ASSIGNMENT → Beginning with the line that holds "Click the document icon in .env.example tab" in the data below, give again every line through the one that holds "Click the itsme", exactly as written.

DATA LISTING →
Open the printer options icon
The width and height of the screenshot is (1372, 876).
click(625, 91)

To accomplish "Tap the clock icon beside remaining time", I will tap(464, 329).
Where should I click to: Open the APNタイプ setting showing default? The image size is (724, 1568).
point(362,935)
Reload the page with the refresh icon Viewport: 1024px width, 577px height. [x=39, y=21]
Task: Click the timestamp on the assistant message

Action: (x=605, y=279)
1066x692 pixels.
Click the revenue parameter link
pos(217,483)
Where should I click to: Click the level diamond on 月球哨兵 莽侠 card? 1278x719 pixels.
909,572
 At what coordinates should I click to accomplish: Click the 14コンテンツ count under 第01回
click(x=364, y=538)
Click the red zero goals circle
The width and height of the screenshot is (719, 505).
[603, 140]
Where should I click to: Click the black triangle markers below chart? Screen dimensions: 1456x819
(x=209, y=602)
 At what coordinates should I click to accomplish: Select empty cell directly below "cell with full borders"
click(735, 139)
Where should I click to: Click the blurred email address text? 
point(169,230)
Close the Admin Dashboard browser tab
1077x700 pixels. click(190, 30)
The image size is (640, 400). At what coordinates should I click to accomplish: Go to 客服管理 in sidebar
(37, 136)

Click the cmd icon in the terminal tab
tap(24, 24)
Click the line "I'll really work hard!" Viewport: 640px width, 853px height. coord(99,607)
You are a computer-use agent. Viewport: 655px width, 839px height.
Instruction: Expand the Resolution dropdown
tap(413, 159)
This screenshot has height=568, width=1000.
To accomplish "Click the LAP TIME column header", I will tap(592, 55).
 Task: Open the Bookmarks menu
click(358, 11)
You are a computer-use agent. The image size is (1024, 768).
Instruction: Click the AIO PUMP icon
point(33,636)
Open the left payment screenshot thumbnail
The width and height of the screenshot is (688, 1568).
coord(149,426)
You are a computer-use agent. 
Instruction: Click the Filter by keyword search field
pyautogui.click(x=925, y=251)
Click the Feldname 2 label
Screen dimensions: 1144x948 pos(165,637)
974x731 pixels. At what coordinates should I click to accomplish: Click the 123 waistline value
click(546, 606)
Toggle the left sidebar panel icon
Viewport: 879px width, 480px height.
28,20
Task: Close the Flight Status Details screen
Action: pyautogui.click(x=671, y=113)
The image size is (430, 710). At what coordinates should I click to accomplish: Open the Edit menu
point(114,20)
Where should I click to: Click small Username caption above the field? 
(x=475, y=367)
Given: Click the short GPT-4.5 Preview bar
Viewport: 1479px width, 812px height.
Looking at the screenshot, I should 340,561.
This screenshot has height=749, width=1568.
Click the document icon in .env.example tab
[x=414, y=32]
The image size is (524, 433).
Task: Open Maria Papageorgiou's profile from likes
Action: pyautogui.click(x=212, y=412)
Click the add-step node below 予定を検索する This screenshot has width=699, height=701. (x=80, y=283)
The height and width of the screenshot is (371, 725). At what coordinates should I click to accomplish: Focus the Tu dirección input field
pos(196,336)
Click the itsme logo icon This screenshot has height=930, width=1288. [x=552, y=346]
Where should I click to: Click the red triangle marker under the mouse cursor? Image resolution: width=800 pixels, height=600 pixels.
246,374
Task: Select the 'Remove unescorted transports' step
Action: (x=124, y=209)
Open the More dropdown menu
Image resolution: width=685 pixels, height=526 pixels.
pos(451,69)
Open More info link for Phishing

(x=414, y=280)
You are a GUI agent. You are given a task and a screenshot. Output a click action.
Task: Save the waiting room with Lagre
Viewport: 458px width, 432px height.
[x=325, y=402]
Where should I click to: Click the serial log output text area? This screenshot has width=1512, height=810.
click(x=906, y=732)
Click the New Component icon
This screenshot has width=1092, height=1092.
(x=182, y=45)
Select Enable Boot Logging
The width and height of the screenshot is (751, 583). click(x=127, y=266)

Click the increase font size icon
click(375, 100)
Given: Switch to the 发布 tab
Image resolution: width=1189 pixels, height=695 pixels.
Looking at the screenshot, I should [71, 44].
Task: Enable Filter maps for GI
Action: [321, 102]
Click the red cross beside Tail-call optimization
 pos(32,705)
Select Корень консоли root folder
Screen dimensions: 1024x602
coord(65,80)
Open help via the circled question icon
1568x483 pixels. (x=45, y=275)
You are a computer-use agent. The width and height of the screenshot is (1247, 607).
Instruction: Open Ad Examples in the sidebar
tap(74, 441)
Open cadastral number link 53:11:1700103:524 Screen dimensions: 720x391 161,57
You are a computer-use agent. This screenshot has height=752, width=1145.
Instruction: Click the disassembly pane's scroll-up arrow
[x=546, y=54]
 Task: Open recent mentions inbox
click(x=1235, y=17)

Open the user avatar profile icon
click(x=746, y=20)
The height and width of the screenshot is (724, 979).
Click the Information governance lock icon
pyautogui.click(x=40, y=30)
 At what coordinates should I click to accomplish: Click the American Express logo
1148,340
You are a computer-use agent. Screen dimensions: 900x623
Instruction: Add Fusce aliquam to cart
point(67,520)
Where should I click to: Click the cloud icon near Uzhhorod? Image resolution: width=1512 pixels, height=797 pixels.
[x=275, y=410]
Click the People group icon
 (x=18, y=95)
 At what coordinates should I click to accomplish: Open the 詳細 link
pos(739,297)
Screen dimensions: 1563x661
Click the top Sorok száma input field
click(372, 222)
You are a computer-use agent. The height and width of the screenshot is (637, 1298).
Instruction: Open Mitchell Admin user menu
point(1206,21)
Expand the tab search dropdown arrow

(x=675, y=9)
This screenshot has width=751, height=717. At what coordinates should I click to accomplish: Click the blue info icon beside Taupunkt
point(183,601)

RESPONSE AREA →
Click the document icon in .env.example tab
[x=414, y=32]
The image size is (524, 433).
Task: Open Maria Papageorgiou's profile from likes
Action: pyautogui.click(x=212, y=412)
Click the add-step node below 予定を検索する This screenshot has width=699, height=701. (x=80, y=283)
The height and width of the screenshot is (371, 725). At what coordinates should I click to accomplish: Focus the Tu dirección input field
pos(196,336)
Click the itsme logo icon This screenshot has height=930, width=1288. [x=552, y=346]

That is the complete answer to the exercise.